Artikel
Mechanisms of hidden hearing loss and cochlear synaptopathy – novel insights using mouse mutants for presynaptic excitability
Suche in Medline nach
Autoren
Veröffentlicht: | 18. März 2025 |
---|
Gliederung
Text
Background: Noise-induced cochlear synaptopathy is characterized by irreversible loss of synapses between inner hair cells (IHC) and spiral ganglion neurons despite normal hearing thresholds. We analyzed hearing performance and cochlear structure in C57BL/6N wildtype (WT) mice that had been exposed to a noise trauma ranging from 100 to 112 dB SPL for 2 h. To unravel mechanisms of synapse death, we studied ‘HA’ mice with a modified Cav1.3 channel Cav1.3DCRDHA/HA, which carries a 30% larger peak Ca2+ current into hair cells.

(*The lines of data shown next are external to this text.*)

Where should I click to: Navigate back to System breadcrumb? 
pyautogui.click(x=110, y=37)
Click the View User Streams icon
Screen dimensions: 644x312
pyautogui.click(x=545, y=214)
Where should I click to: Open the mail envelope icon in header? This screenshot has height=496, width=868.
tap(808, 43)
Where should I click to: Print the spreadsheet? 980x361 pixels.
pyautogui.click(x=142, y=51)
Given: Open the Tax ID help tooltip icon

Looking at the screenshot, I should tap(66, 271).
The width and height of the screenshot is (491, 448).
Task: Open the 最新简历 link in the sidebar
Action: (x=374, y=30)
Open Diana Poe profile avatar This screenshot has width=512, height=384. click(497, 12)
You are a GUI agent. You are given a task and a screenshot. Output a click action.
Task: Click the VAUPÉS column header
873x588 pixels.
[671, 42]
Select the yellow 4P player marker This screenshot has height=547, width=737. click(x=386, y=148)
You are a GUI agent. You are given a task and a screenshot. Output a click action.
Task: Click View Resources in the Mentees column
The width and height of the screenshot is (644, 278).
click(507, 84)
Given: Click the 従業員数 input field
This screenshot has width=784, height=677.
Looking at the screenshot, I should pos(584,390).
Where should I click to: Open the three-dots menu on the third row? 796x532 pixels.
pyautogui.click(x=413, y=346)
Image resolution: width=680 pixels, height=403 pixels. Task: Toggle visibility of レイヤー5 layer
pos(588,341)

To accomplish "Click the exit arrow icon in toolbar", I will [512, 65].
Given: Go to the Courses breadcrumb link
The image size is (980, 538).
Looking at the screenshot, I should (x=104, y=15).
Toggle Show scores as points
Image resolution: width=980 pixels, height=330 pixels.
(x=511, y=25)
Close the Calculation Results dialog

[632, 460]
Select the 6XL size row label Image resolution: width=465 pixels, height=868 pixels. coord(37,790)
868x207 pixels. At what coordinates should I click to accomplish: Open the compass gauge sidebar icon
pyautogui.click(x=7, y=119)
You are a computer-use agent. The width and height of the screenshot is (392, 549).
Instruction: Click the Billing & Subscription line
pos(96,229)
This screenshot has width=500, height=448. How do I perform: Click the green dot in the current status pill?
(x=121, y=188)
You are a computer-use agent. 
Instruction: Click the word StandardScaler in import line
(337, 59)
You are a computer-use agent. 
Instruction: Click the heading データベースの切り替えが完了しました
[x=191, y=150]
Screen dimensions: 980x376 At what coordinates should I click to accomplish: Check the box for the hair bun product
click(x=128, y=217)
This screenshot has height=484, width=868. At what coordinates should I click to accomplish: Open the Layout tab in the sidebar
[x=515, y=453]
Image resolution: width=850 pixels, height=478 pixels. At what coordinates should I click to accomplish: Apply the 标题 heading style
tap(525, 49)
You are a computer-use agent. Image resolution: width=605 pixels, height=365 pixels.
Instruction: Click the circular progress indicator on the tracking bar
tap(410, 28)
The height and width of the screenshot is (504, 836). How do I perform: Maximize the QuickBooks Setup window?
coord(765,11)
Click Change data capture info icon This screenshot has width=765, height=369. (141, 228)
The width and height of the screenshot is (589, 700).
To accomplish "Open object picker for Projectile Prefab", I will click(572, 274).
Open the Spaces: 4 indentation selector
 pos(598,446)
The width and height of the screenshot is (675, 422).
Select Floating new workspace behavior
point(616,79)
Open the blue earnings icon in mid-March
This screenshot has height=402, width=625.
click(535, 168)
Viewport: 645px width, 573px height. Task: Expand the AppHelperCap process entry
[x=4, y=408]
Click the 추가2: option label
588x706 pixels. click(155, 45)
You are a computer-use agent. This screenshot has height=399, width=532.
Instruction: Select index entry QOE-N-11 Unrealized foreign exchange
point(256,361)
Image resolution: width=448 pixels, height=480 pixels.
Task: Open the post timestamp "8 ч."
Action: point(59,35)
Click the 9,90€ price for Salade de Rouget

We hypothesized that increased Ca2+ influx per se would cause damage at IHC synapses in HA mice, and that a noise trauma would aggravate this process.
Methods: Eight-week-old mice were exposed to broadband noise (8–16 kHz) for 2 h. Auditory brainstem responses (ABR) were assessed before, directly after and 28 days post trauma. Finally, the number, size, and pairing of IHC presynaptic (CtBP2-positive) ribbons and postsynaptic AMPA receptor scaffold (Homer1-positive) clusters were analyzed along the cochlea. Non-exposed control groups of WT and HA mice served as controls.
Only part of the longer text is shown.